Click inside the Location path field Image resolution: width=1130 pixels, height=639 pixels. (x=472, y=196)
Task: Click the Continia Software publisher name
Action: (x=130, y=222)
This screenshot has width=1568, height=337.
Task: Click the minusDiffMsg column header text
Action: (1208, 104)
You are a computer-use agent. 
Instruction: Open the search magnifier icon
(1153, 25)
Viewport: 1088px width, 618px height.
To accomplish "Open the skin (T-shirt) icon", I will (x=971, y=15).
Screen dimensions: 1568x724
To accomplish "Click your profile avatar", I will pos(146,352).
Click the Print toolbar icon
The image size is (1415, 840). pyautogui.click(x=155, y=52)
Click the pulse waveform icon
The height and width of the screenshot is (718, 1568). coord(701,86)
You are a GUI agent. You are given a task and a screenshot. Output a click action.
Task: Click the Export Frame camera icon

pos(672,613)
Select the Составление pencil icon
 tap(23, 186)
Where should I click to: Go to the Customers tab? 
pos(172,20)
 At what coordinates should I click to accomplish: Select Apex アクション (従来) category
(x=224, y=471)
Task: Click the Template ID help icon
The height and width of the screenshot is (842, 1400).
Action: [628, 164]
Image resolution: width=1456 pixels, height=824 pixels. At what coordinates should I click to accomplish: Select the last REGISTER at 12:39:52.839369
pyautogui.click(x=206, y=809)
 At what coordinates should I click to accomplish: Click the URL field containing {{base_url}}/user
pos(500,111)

———

## What you have to do
Copy all of the records above line for line, with no changes.

## Reply to the exercise
Click inside the Location path field Image resolution: width=1130 pixels, height=639 pixels. (x=472, y=196)
Task: Click the Continia Software publisher name
Action: (x=130, y=222)
This screenshot has width=1568, height=337.
Task: Click the minusDiffMsg column header text
Action: (1208, 104)
You are a computer-use agent. 
Instruction: Open the search magnifier icon
(1153, 25)
Viewport: 1088px width, 618px height.
To accomplish "Open the skin (T-shirt) icon", I will (x=971, y=15).
Screen dimensions: 1568x724
To accomplish "Click your profile avatar", I will pos(146,352).
Click the Print toolbar icon
The image size is (1415, 840). pyautogui.click(x=155, y=52)
Click the pulse waveform icon
The height and width of the screenshot is (718, 1568). coord(701,86)
You are a GUI agent. You are given a task and a screenshot. Output a click action.
Task: Click the Export Frame camera icon

pos(672,613)
Select the Составление pencil icon
 tap(23, 186)
Where should I click to: Go to the Customers tab? 
pos(172,20)
 At what coordinates should I click to accomplish: Select Apex アクション (従来) category
(x=224, y=471)
Task: Click the Template ID help icon
The height and width of the screenshot is (842, 1400).
Action: [628, 164]
Image resolution: width=1456 pixels, height=824 pixels. At what coordinates should I click to accomplish: Select the last REGISTER at 12:39:52.839369
pyautogui.click(x=206, y=809)
 At what coordinates should I click to accomplish: Click the URL field containing {{base_url}}/user
pos(500,111)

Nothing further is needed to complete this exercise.